> **SELECTED EXCERPT**
Archive for June, 2008

MySQL slow queries log

Friday, June 20th, 2008

The slow query log consists of all SQL statements that took more than long_query_time seconds to execute.

See manual

Make your bash prompt red for deploy user on production servers

Thursday, June 19th, 2008

If you’re working on several machines, it’s a good practice to use different prompt colors.

For instance I would leave the prompt normal on my personal development machine, but I would make my prompt yellow on the staging server, and most of all, red on the production servers.

Just to remind me I should think twice before committing commands.

Here’s how to make it red (color code 0;31):

[deploy@sw29 abstracted]$ echo $PS1
[\u@\h \W]\$
[deploy@sw29 abstracted]$ export PS1="\e[0;31m[\u@\h \W]\$ \e[m "
[deploy@sw29 abstracted]

Here’s how to make it yellow (color code 0;33):

[deploy@sw29 abstracted]$ export PS1="\e[0;33m[\u@\h \W]\$ \e[m "
[deploy@sw29 abstracted]


Opaque to transparent gradient on layers in GIMP

Thursday, June 19th, 2008

1. Turn on Alpha channels (Layers/Transparency/Add alpha channels) if not already done
2. Click on the Gradient tool (L shortcut)
3. In the toolbox window under the tools appears the properties for the Gradient tool.
4. Click on the big rectangular icon and you see the setting by default is usually FG to BG (meaning the gradient will appear between the foreground color and the background color, with no transparency)

> **REQUIRED ACTIONS**
- a) For each statement, say whether it agrees with the June 2008 archive, and support each yes or no with the deciding words of the archive, quoted exactly. (i) The slow query log includes SQL statements that took longer than long_query_time seconds to execute. (ii) The archive recommends a yellow prompt on production servers. (iii) The color code given for a red prompt is 0;33.
- b) Duplicate the passage of the June 2008 archive between "Make your bash" and "before committing commands.", inclusive.
The data that comes next has nothing to do with any task.

> **SOURCE DATA**
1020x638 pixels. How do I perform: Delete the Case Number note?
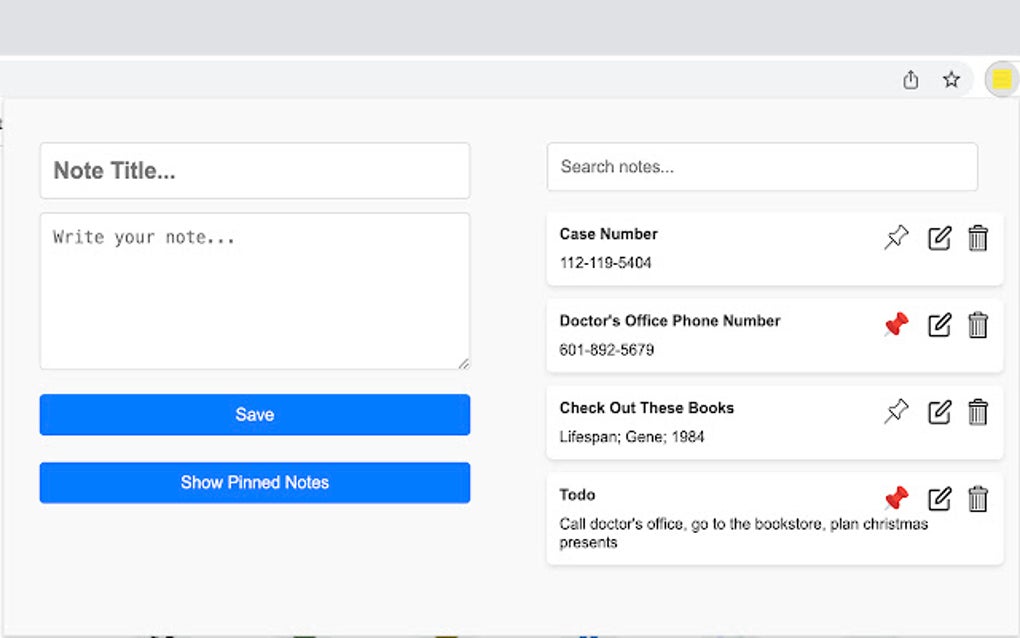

> **EXERCISE RESPONSES**
- a)
(i) Yes: "The slow query log consists of all SQL statements that took more than long_query_time seconds to execute."
(ii) No: "red on the production servers"
(iii) No: "red (color code 0;31)"

- b)
Make your bash prompt red for deploy user on production servers

Thursday, June 19th, 2008

If you’re working on several machines, it’s a good practice to use different prompt colors.

For instance I would leave the prompt normal on my personal development machine, but I would make my prompt yellow on the staging server, and most of all, red on the production servers.

Just to remind me I should think twice before committing commands.